In 1990, GFaI (Gesellschaft zur Förderung angewandter Informatik e.V. – Society for the Promotion of Applied Computer Science) was founded as a non-profit association. In the initial phase, it had 8 to 9 staff, including some internationally renowned computer scientists. Today, it has some 90 staff. In addition, some 100 companies and institutions are members of GFaI. GFaI is an associated institute of the technical universities of applied sciences, FHTW Berlin and TFH Berlin.
GFaI has a network based on successful cooperation amongst its members and on the contacts of its members. The GFaI network was established to enable scientists and technologists to work together in the future-oriented field of information technology and its applications. Partners of the initiative include small and medium-sized enterprises (SMEs), big companies and publicly-funded institutions.
GFaI Executive Director, Dr Hagen Tiedtke, shoulders a complex set of responsibilities. Apart from having the final responsibility for all strategic decisions concerning research and development projects, he is also responsible for all commercial and fiscal questions, and issues regarding business management and human resources management of the society. As Executive Director, Dr Tiedtke also takes the final decision on filing IP applications.

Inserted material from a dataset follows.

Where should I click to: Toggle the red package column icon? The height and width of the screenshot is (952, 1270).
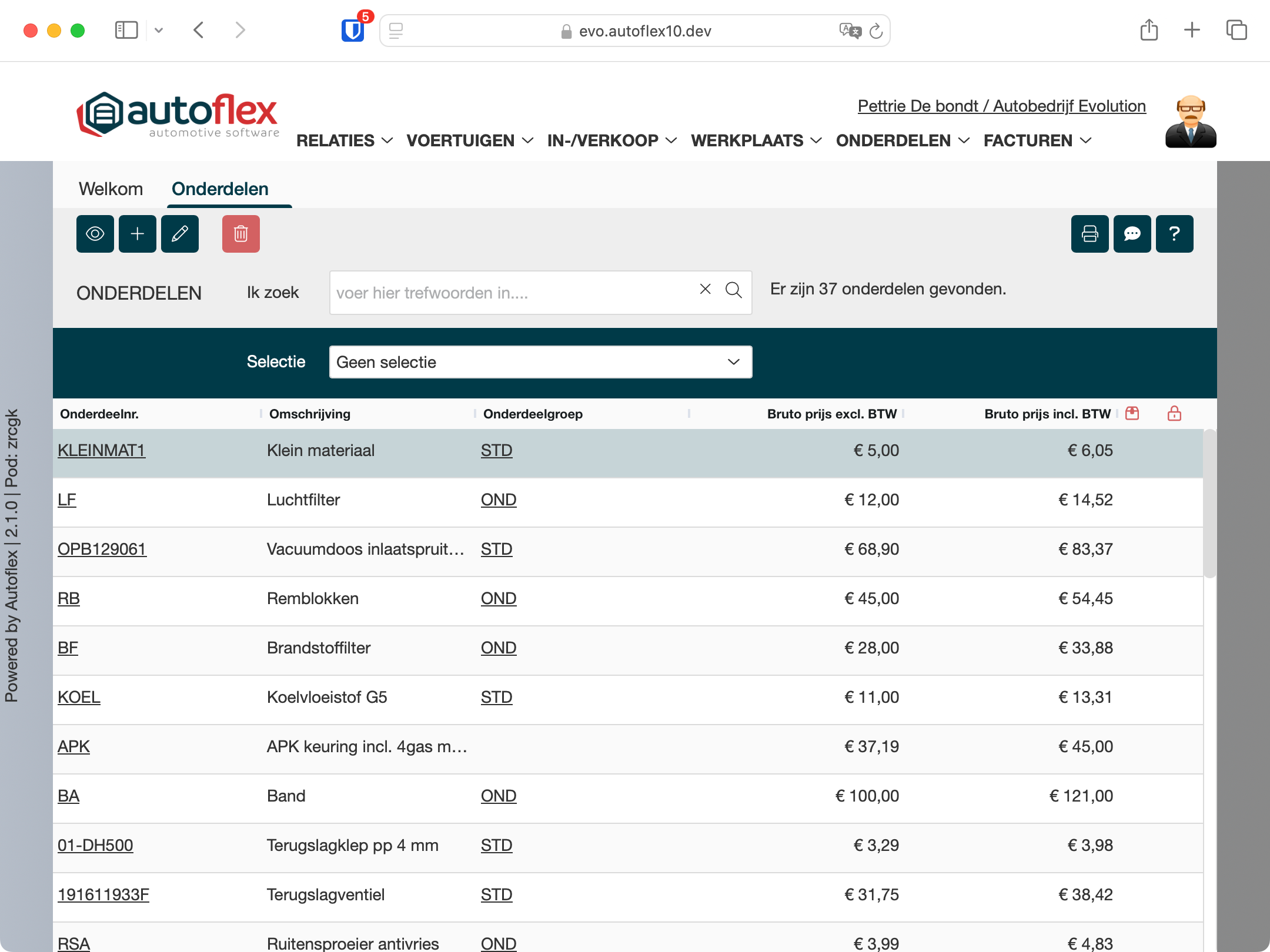pos(1132,414)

GFaI, a non-university society under private law, places emphasis on being proactive, and following an unbureaucratic approach that relies on teamwork. GFaI is engaged in a large variety of joint research projects and R&D contracts. In some product areas, GFaI covers the entire range of technology transfer processes, i.e., from contract research and in-house production to sales and complaints management, associated with licensing questions and standardization issues.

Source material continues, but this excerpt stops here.